By far the biggest success was Windows 10, now running on more than 120 million machines. With a seamless user experience on desktop and mobile, the new operating system “has for the most part erased any lingering bad memories” from “the disaster that was Windows 8” as Paul Thurrott writes on Petri. Heavy hitters from Netflix to Pandora have recently announced apps built on the Universal Windows Platform, which allows developers to create for multiple devices at once. (There’s even a BB-8 app that lets you control an on-screen droid with voice commands. Merry Christmas, Star Wars fans!)

Critics have slammed Microsoft for failing to address privacy concerns about user data collected by Cortana, Windows 10’s virtual assistant, and for a pushy rollout that had Windows 7 and 8.1 users facing a barrage of prompts to update. Microsoft Chief Marketing Officer Chris Capossela responded to those concerns last week on Windows Weekly, saying, “You absolutely have control of your own data,” and that users can easily stop Cortana’s notebook from collecting information about their likes and dislikes.

As for those heavy-handed reminders (‘Would you like to upgrade to Windows 10 now or tonight?’), Capossela said: “For us, it’s just so incredibly important to try to end the fragmentation of the Windows install base…We’re willing to put up with some level of discomfort if we feel like we’re getting something that’s better for the ecosystem.”

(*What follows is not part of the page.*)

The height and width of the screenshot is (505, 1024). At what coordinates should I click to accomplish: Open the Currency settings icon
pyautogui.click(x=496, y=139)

He offered his own assessment of 2015, singling out as game-changers the augmented reality rig Hololens, which Time Magazine dubbed Gadget of the Year, and the Surface Pro 4 tablet. While some testers have grumbled about the Hololens’ limited field of view, Capossela said it’s what all the college kids on the recruiting trail have wanted to talk about.

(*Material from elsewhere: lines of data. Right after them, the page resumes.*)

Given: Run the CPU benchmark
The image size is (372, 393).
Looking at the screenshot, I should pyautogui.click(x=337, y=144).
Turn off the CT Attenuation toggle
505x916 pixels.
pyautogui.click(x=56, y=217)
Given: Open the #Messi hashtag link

In cloud services, 2015 was the year Azure climbed solidly into second place behind market leader Amazon Web Services. It’s earning developer love “mainly by getting over its long-time insistence on making coders use Microsoft tools and languages, and broadening out to support the actual tools that they want to use, like Linux or Docker containers,” writes Matt Weinberger in Business Insider.

One thing that didn’t change in 2015: We all continued to gripe about Windows Phones. With a lack of quality apps and limited carriers, mobile continues to be Microsoft’s achilles heel. “This was the year that the dream ended,” Tim Anderson writes in The Register, citing the company’s ill-fated acquisition of Nokia.

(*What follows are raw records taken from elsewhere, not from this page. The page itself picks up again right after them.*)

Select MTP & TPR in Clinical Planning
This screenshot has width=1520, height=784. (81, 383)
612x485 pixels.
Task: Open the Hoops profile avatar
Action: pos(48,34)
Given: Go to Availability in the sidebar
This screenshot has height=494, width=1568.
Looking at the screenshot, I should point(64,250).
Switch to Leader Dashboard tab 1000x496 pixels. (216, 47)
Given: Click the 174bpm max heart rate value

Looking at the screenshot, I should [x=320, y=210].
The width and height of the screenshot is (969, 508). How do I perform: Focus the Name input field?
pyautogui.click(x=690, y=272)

Capossela was more optimistic, fueling the rumors that have been circulating about a possible Surface Phone on the horizon. “We need some sort of spiritual equivalent [to the Surface] on the phone side that’s not just a phone for people who like Windows,” he said on Windows Weekly. “It’s gotta be like, wow, that’s a real shocker…and it’s going to make me pause before I buy my 17th iPhone. And we need time to build that.”